Google is the dominant online force, and one of the biggest tech companies ever created. Its name has become synonymous with search, and its reach has extended to real-life navigation, interpersonal interaction, mobile functionality, and dozens of other functions. But even so, Google is not wholly independent; in addition to developing its own technologies, Google has historically been open to partnering with others to achieve the best possible result for online user experience.
A recent explosion in app integrations for Google Now is of particular interest. In the short-term, this new functionality is convenient and useful for consumers, but it also suggests an interesting long-term vision for Google’s future.
Those unfamiliar with Android devices or Google Chrome may not be aware that Google Now is a type of personal digital assistant, analogous to Apple’s Siri. Accessible within Chrome or Google Search, Google Now exists to help users find information and functionality they want based on contextual clues; in some ways, it’s a mini search engine with independent functionality designed to give a user a single answer rather than a list of options to explore.
Back in January, search marketers were particularly interested in Google Now after a significant boost in functionality; Google announced an integration with 40 different third-party apps. For example, the integrated Pandora app allowed users to access music within Google Now’s broader context, and similarly, users could request rides within Google Now by using the integrated Lyft app.
At the end of April, Google made a similar, even bigger announcement: it was adding 70 new apps to its third-party functions. Because each of these apps presents information in a similar, card-like form, the user experience is consistent despite moving from application to application.
The list of apps available on Google Now is pretty impressive, and it just keeps growing. In fact, Google is more than just open to using other apps—it’s actively encouraging developers to integrate. For example, it makes its integration documentation available to developers so they can easily adjust their apps and submit them for integration.
This isn’t the first time that Google has been open to integrating with other services, though with Google Now, the search giant appears to be taking a different approach. For example, last year, Google Maps integrated functions with Uber and with OpenTable to allow users to estimate ride fare and place restaurant reservations, respectively. So why is Google trying so hard to partner with outside forces?
Looking at Google’s past, third-party apps weren’t always treated with such enthusiasm. Instead, Google tried to do everything itself. You can see this in the wide range of products Google began offering and promoting throughout the mid- to late-2000s. Gmail, Google Maps, and Google Drive were all examples of this, as was Google+, launched as a direct competitor to Facebook and Twitter. Google’s long-term strategy seemed to be to find what type of apps people liked, make a better version of it, and promote it under the Google family of brands.
Now, Google’s approach seems to be shifting. With the blanket power Google has with its own operating system, its own digital assistant, and its own web browser, the search giant has the ability to incorporate other independent functions without sacrificing the visibility or user base of its own brand.
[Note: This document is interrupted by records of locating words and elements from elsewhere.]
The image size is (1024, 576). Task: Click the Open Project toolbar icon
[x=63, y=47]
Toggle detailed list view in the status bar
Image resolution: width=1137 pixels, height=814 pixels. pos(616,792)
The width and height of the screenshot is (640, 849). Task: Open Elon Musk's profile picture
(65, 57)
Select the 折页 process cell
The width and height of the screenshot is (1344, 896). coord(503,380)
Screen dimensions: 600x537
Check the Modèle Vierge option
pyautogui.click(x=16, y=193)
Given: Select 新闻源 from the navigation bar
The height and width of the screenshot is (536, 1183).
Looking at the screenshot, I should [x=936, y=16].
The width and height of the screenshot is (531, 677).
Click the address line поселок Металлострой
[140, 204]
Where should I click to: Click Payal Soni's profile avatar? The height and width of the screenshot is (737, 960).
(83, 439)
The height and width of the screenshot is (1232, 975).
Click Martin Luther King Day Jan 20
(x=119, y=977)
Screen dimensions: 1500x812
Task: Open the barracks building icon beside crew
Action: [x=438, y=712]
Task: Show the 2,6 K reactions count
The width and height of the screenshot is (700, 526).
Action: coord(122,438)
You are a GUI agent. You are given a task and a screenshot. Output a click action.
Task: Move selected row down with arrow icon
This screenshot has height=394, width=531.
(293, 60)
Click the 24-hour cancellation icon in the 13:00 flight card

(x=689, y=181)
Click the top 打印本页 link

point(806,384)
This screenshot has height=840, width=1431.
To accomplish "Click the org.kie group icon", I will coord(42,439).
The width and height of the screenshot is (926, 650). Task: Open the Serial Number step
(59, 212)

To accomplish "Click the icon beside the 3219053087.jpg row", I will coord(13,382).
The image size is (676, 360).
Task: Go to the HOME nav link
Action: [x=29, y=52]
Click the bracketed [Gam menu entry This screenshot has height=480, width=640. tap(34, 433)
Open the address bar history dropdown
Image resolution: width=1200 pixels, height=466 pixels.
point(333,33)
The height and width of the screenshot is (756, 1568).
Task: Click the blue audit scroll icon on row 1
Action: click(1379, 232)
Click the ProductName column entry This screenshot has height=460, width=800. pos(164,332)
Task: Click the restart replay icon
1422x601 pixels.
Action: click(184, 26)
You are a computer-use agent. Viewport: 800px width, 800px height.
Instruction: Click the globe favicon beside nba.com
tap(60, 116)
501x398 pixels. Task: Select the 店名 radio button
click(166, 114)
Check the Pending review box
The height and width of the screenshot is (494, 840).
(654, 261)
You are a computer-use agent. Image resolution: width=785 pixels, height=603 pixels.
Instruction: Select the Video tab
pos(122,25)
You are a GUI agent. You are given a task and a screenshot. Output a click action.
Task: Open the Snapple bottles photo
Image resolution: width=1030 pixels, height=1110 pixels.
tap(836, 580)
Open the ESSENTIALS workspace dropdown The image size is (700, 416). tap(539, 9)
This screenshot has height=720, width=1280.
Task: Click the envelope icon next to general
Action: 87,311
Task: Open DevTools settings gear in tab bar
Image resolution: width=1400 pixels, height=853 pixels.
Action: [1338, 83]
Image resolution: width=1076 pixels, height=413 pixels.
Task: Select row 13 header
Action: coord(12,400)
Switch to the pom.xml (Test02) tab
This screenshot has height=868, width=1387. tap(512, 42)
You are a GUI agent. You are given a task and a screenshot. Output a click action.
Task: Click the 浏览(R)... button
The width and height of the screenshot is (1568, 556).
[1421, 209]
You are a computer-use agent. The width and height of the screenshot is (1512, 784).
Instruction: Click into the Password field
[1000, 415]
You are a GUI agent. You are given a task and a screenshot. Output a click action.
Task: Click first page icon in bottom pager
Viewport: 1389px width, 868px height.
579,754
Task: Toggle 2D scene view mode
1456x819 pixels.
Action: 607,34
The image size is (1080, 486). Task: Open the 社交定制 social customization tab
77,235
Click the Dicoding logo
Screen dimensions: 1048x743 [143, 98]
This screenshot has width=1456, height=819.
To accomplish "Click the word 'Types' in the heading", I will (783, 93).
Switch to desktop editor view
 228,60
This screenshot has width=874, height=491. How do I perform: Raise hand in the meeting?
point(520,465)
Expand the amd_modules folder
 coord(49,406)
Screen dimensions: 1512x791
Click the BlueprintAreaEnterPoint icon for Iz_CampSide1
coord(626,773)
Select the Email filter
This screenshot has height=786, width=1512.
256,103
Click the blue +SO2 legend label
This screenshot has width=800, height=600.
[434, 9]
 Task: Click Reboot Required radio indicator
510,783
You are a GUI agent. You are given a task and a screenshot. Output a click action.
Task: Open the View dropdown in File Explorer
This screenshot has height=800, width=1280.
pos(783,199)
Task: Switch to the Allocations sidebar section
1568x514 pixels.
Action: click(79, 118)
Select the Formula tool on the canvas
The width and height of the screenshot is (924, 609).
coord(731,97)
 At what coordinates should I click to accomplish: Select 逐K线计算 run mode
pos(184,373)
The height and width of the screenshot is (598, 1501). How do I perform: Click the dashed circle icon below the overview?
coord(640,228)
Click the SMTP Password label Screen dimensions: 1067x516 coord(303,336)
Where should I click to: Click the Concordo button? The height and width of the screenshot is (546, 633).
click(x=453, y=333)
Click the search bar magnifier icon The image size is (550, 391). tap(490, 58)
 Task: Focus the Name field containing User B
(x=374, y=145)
In fact, other third-party brands would probably jump at the opportunity to be involved with a powerhouse like Google. Integrating those apps has virtually no downside for the visibility or usage of the Google brand; instead, it only increases the perception that Google is a useful service, because it combines so many other popular apps in such as convenient way. It’s a move toward a better user experience, which has always been Google’s ultimate goal.
The rise of mobile technology has led to the development of app-based functions; rather than using a web browser to find information or a service, users can consult apps directly for specific functions or specific types of information. As a result, fewer users are consulting web browsers and conventional web searches for their queries.
Google picked up on this trend early, and is doing everything it can to stay ahead of the technology race. While the company is still making strides in traditional online experiences and traditional search, it’s also heavily investing in its vision of the future; one where an “online experience” is dictated by a single operating system, switching seamlessly between different apps as needed without losing the cohesive factor of a blanket brand.
Should this trend continue to develop and users gradually warm to the idea of using apps exclusively for their online needs, the traditional “web” as we know it will slowly dissolve away. Traditional websites will no longer be necessary, and may no longer be relevant. Search engine optimization (SEO) will no longer be effective in its current form. Listings in aggregated services will become more important than individual services themselves.
Of course, this is a radical vision, and one that wouldn’t feasibly occur for another decade or so, but it is a possible future. One thing is for sure; Google is counting on the power and diversity of individual apps to continue growing, and it’s investing its resources accordingly. It’s time to start hedging your bets and develop an app for your business if you haven’t already.